Written instruction:
Reproduce the rows below word for word, from the line containing "Switch to the CAPS tab" down to the line containing "click(x=31, y=103)", including both of those lines. Leave the pictures out of your answer.
[begin Given records]
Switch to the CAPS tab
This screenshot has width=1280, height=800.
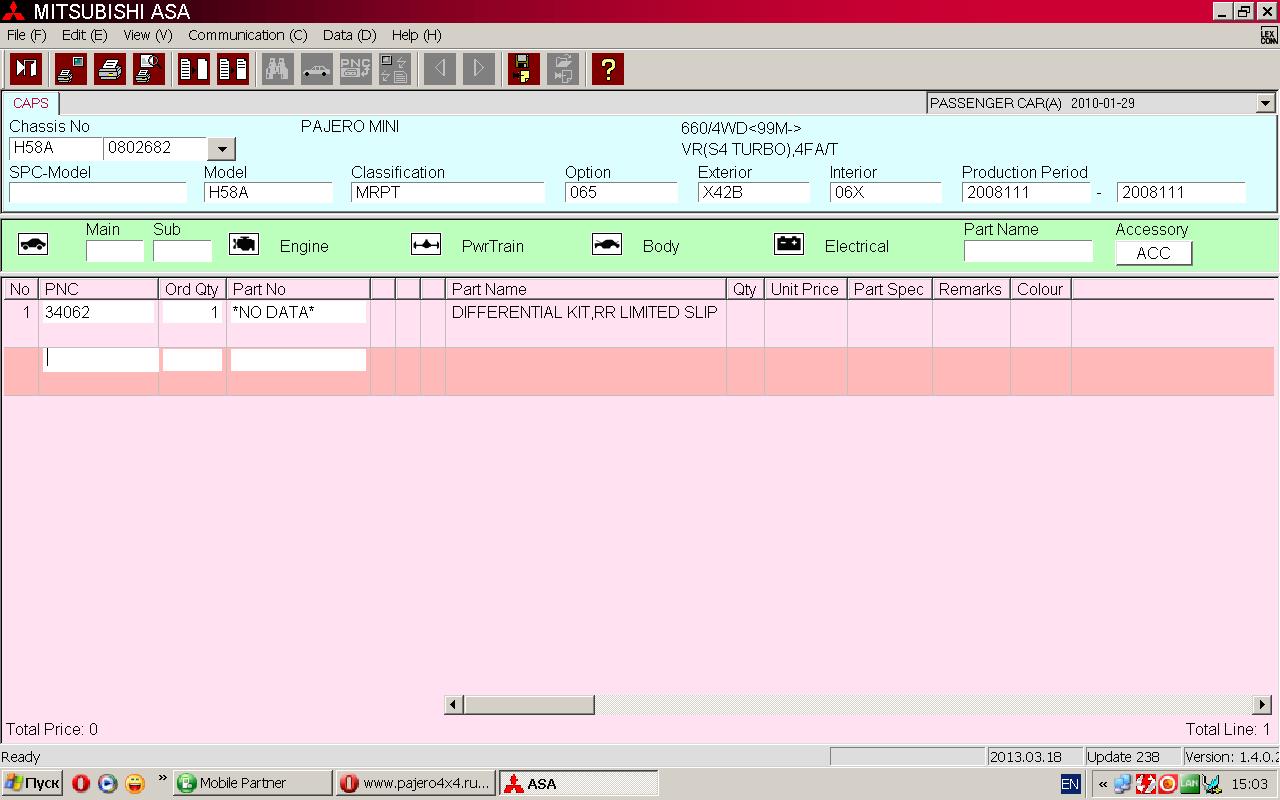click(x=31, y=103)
[end Given records]
[begin Given records]
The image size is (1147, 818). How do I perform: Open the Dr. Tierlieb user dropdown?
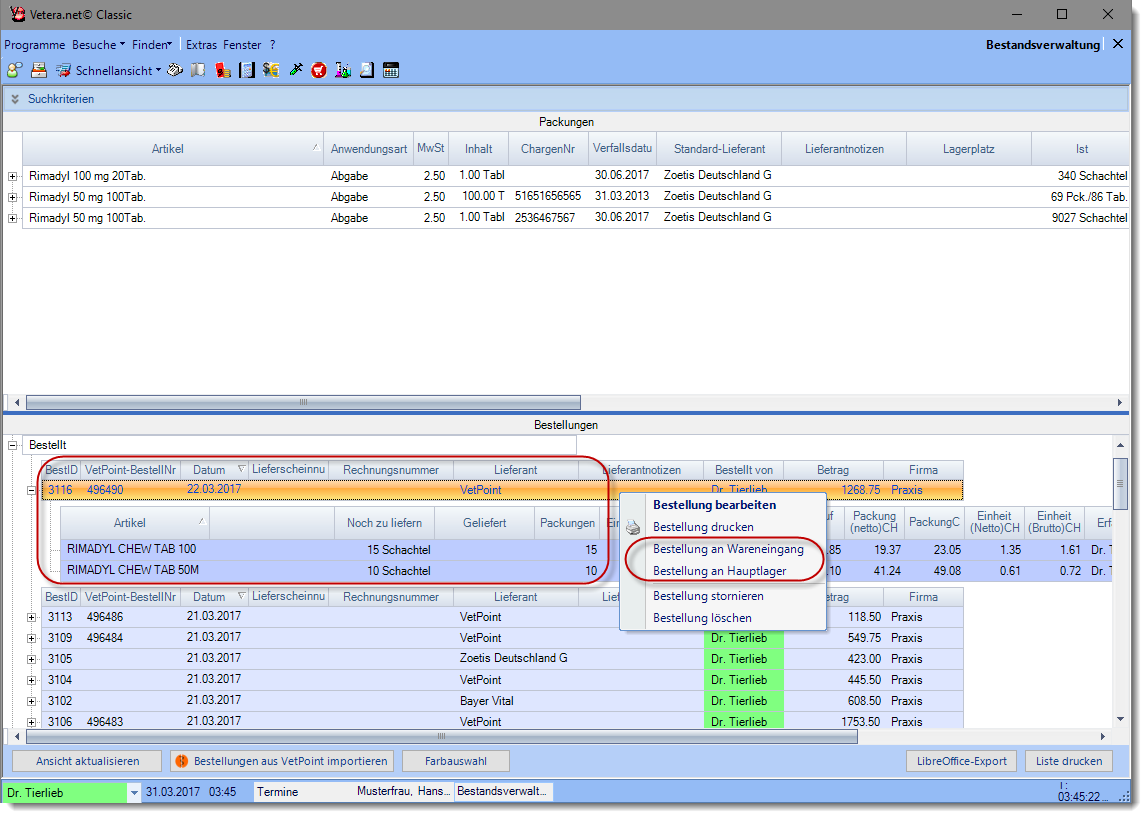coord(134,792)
[end Given records]
Exercise answer:
Switch to the CAPS tab
This screenshot has width=1280, height=800.
click(x=31, y=103)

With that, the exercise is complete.